Mina de gran tamaño, con árbol tumbado en su interior

Observó de lejos que el 'blanco' les incomodaba. Cuando le vieron sacar fotos gritaban, '¡no filmar!'. Mientras, los jóvenes acompañantes del mochilero le insistían en que no dejara de hacerlo. Éstos trataban -pensaba- de ganarse al final 'su mordida' o propina de rigor. Aquellos gritos de los mineros con la respuesta de los jóvenes-macarrillas derivó en una desasosegada circunstancia de violencia a punto de estallar. Los gritos de los que se encontraban en la mina eran respondidos por otros de los jóvenes que le acompañaban. Abajo, comenzaron a mover las palas y herramientas de manera amenazante. El 'motorista/amigo', en aquel crítico momento, agarró a este visitante, ya un poco 'mosca', y le apartó por una estrecha senda, evitando así que aquello degenerara en una pelea desigual. Poco a poco, según se iban alejando del lugar, los gritos y el tenso ambiente parecieron calmarse.
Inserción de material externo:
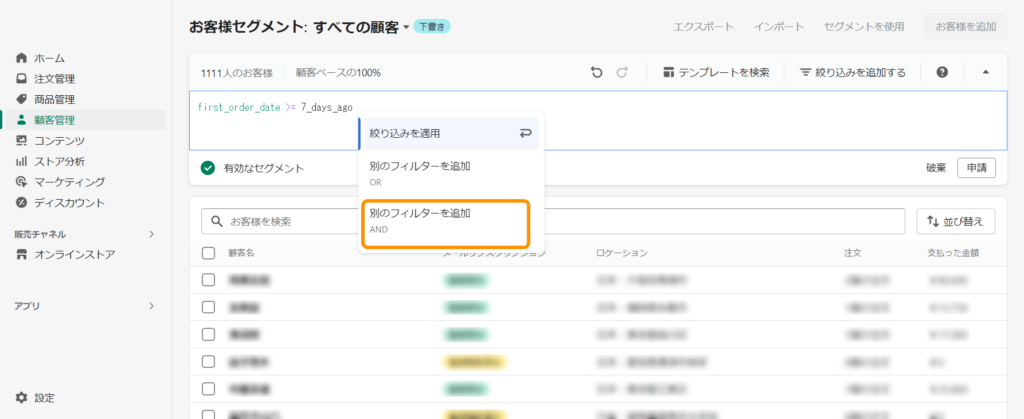Toggle the select-all checkbox beside 顧客名
The width and height of the screenshot is (1024, 419).
coord(208,253)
De aquel gran 'enclave/termitero-humano' tras unos minutos de paseo, charla, senda y vegetación se pasaba a otro similar. Grupos y grupos removían tierra, transportaban en carretillas lo batido que, luego, se encargaban otros de cribar. Lo que al final de todo el proceso quedaba, y así lo pudo comprobar en una pequeña palangana, eran unos granos de tierra bordeados por un pequeño y diminuto polvo aurífero, casi sombra. 
Nada más.
Las imágenes que aquellos duros trabajos dejaban en la retina eran plenos de estética pero también de estupor. Durante al menos 3 horas su interior sintió perplejidad, admiración, impresión y un duro pesar de cierta desolación.
¡Dura vida la de aquel minero, con resultados inciertos!. 
Todo parecía desembocar en mafia y explotación. El ambiente así lo transmitía.
Muchos niños trabajando. Mucho futuro destrozado.
¡Kambelé!, redime tus miserias y deja que la vida no destroce al sufrido minero!